In the past decade, between paying the legal bills and paying compensation to abused state workers, Maine has spent nearly $2 million in civil settlements.
Maine taxpayers — that’s us — have been forced to pay to settle dozens of claims of extremely bad behavior in state government departments, including the Labor Department, the Department of Education, the Secretary of State’s Office and the Department of Environmental Protection.
The largest percent of cases and the highest dollar settlement payouts were seen in the Department of Public Safety and the Department of Corrections, respectively.
That’s worth repeating.
The state’s top law enforcement department and its corrections department were home to the most litigated cases of sexual harassment and retaliation in the last 10 years.
That’s beyond outrageous.
A Maine Center for Public Interest Reporting investigation, published Dec. 19, revealed the disgraceful behavior and the costly settlement agreements in state government based on its review of public records detailing the accusations and resulting compensation.
For instance, taxpayers spent $20,000 to settle a claim made by a state prison worker who was subjected to regular sexual harassment, including being referred to as “Genitalia” instead of her real name, and being asked about her favorite sexual positions.
No one should have to endure that degradation, never mind at work and certainly not from fellow corrections officers who most certainly know better.
In another case, a state trooper filed a sexual harassment complaint against his supervising sergeant, objecting to the supervisor’s regular comments about oral sex and his suggestion that the two take a naked sauna together.
The young trooper was transferred, and we paid $50,000 to compensate him for the harassment.
Of the cases included in the MCPIR investigation, 58 percent of them involved sexual harassment or claims of retaliation. Among all cases settled, 66 percent of the injured were woman.
In 2012, in a story widely reported in Maine’s press, Andrea Lani filed a retaliation complaint against the Department of Environmental Protection claiming she was demoted after testifying before the Legislature on the health dangers of BPA. Lani, who was heading the state’s Safer Chemicals in Children’s Products program at the time, was on vacation the day she testified and not speaking on behalf of the department.

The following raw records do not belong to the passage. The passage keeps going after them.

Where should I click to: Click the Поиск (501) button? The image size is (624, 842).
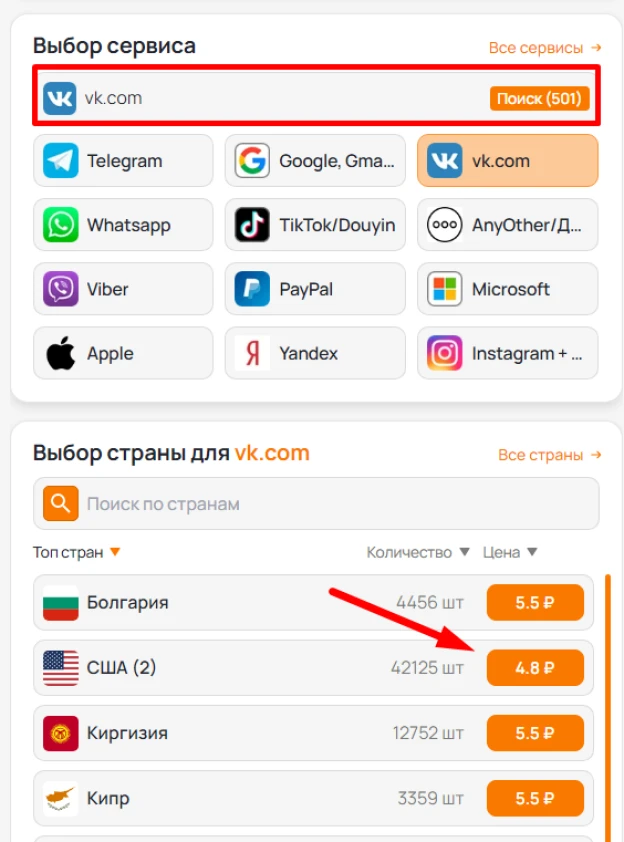[539, 98]
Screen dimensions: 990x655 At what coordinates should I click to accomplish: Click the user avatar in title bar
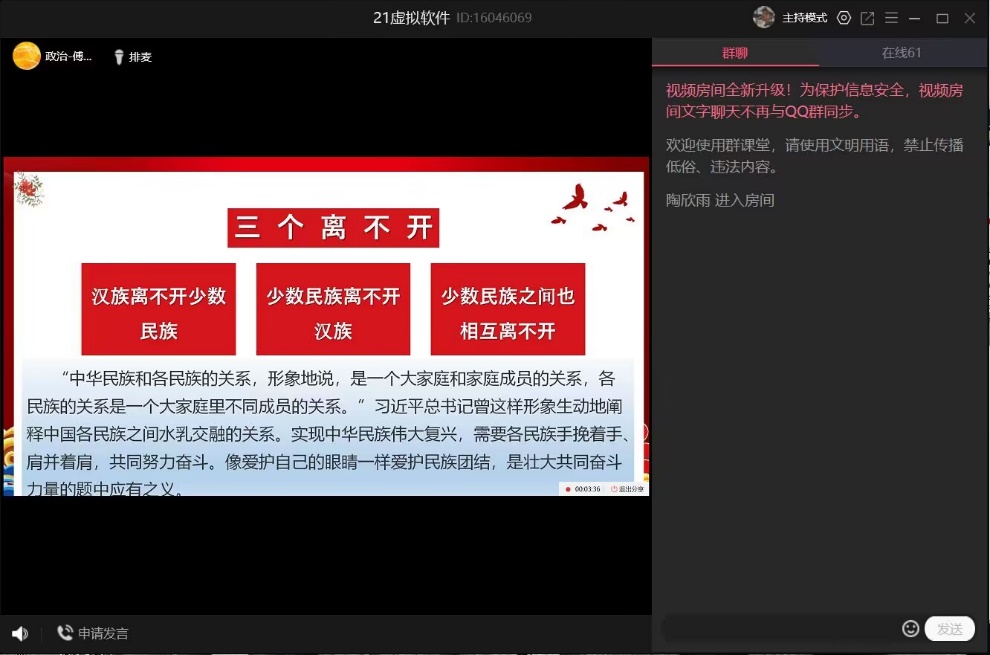764,18
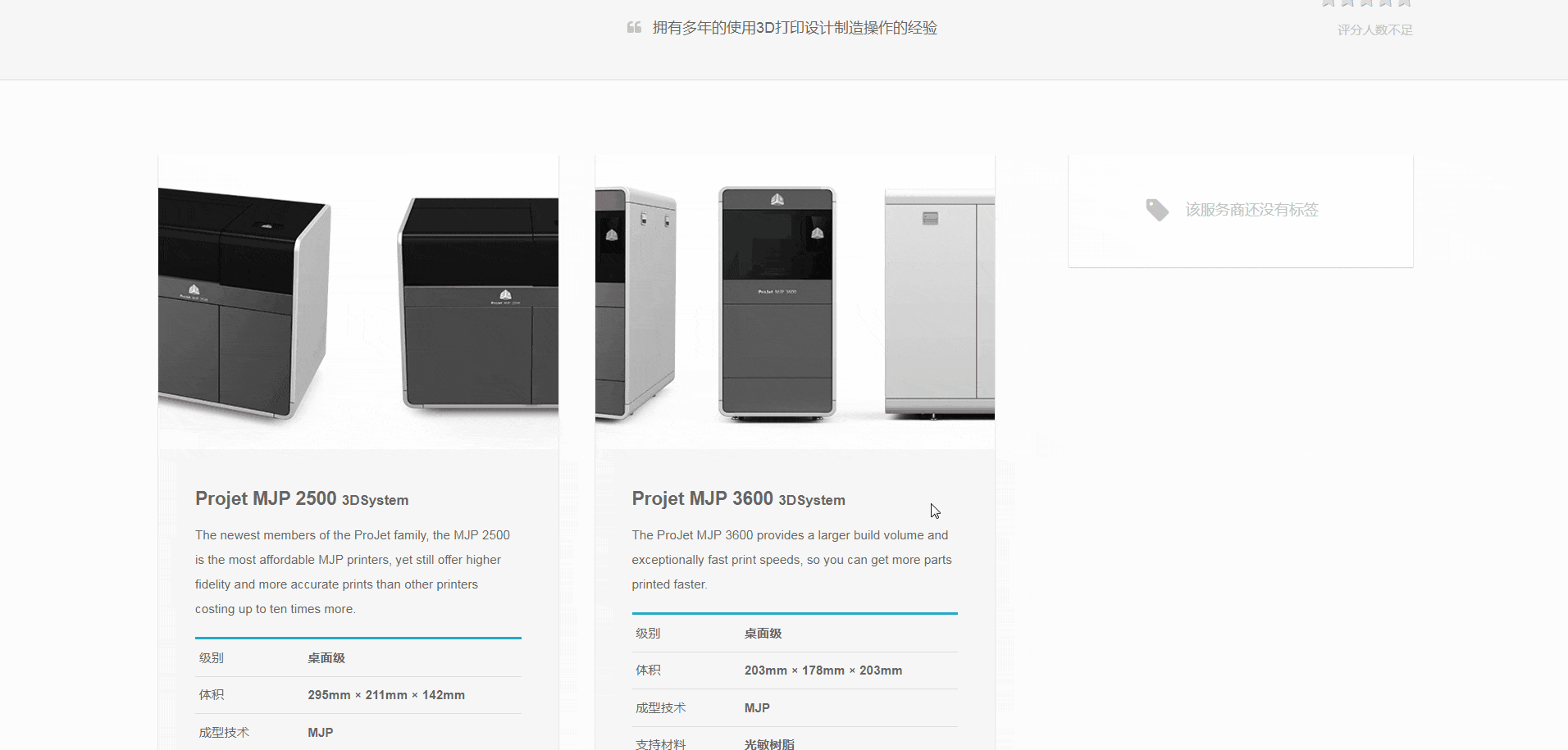The image size is (1568, 750).
Task: Click the logo atop the front-facing MJP 3600 printer
Action: click(777, 199)
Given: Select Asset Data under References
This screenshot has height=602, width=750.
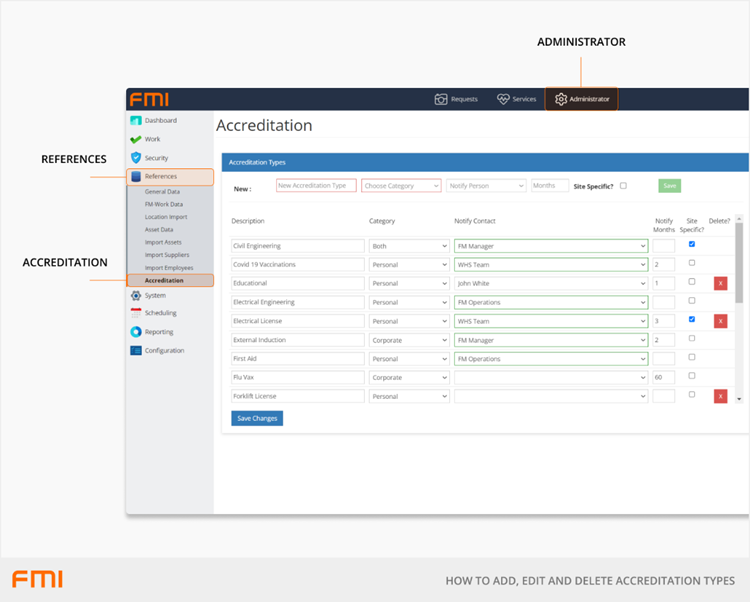Looking at the screenshot, I should (x=159, y=229).

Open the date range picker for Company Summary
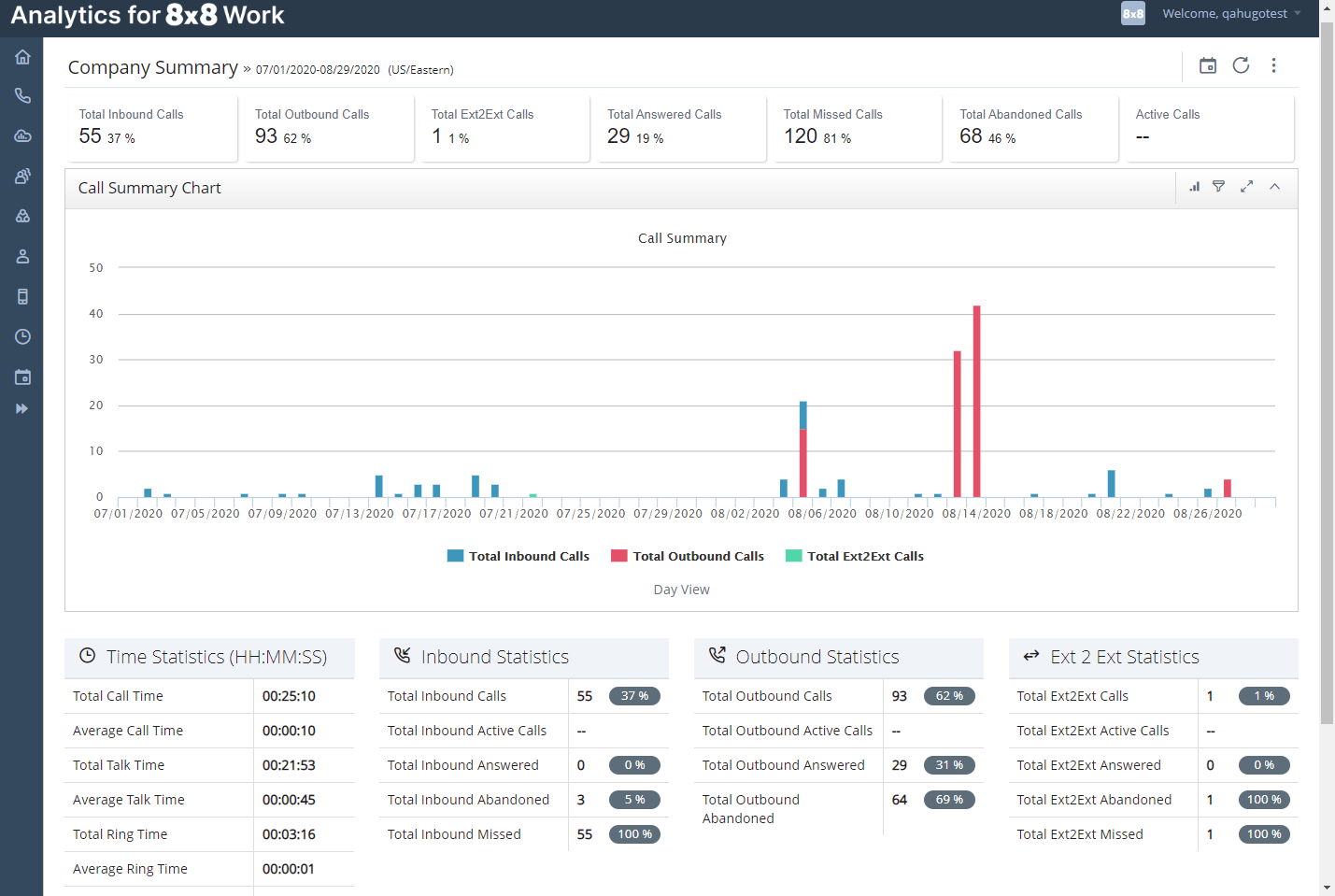click(1208, 65)
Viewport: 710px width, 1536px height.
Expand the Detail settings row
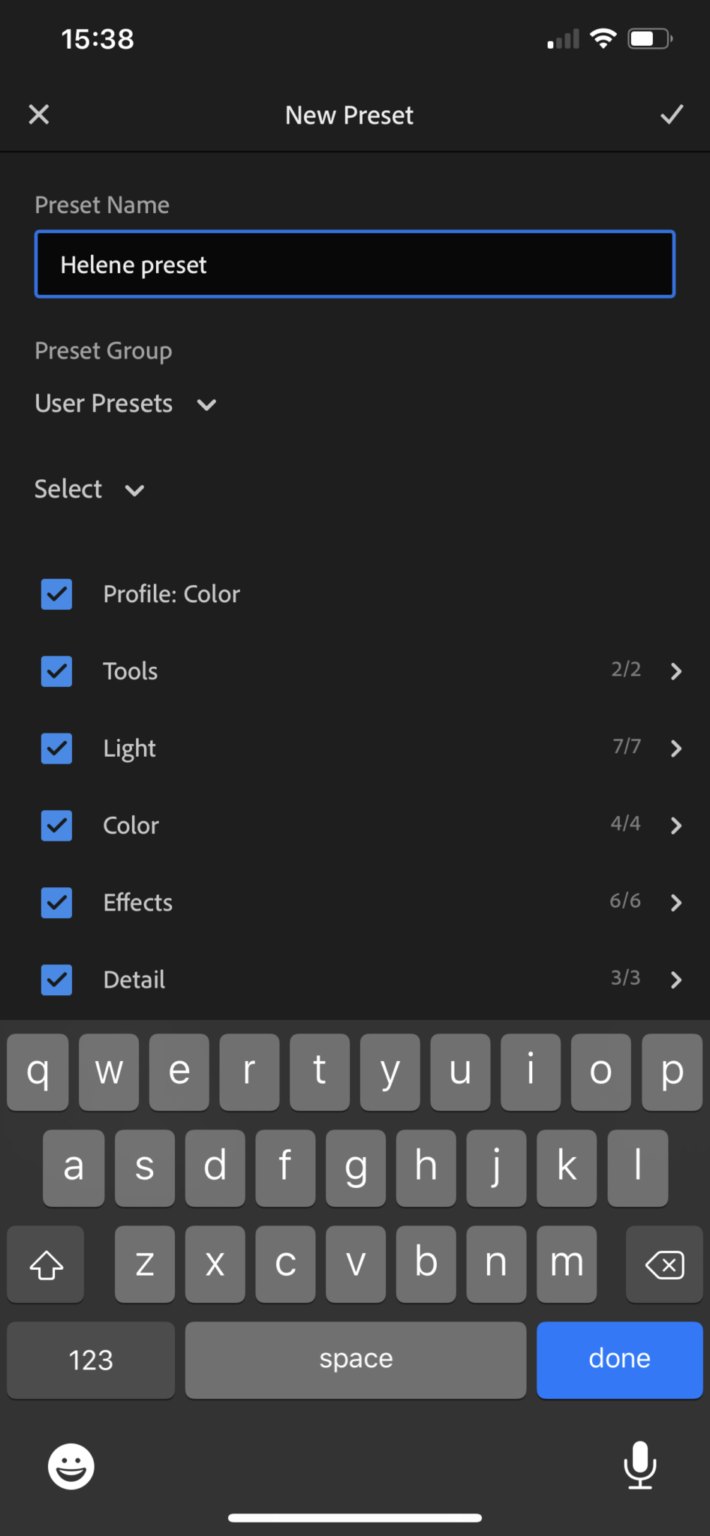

She had been working for DEP for 12 years when this happened, but her superiors didn't appreciate her challenging them, and Maine taxpayers have since paid Lani $65,000 to compensate her for the retaliation.
There were cases of discrimination based on race, disability, age and ancestry, and a dozen claims from whistle-blowers who were punished for reporting violations at the Department of Education, the Department of Health and Human Services, the Department of Administration and Finance, the Department of Conservation, the Department of Agriculture, the Department of Professional and Financial Regulation, the Department of Transportation and the departments of public safety and corrections.
These were people who came forward to report their employers — our state government — for various violations and were punished for doing so. They were punished for watching out for taxpayers, which is inexcusable. And, for which we paid more than $344,000 to compensate them.
Compounding the sting of paying compensation for so many violations is that nearly all of the settlement agreements reached in the past 10 years carry non-disclosure and non-disparagement clauses, which means the complainants cannot talk about what happened nor can they speak ill of the people at fault.
So, taxpayers foot the settlement bill but we don’t know for what infractions, and most of the people responsible for the bad behavior continue on at work.
Never mind that it’s insulting, it doesn’t make any sense.
A representative of the Maine State Troopers Association has criticized the Sun Journal’s decision to publish a list of the victims in these cases, and we understand how difficult it can be for victims of retaliation and sexual harassment to gather the courage to come forward. However, we feel strongly that the public has a need to know that state employees — many in leadership positions — are abusing their co-workers. And, not just the occasional incident, but routine and unabashed abuse.
That’s just plain wrong, and the more that can be done to expose the bad behavior the more likely it will be that these incidents will be treated seriously and — in time — behaviors will change for the better.
These illegal activities are going on in state government and we have a right to know what’s going on and a duty to demand change. If we don't, we're going to keep footing the bill for appallingly unacceptable behavior.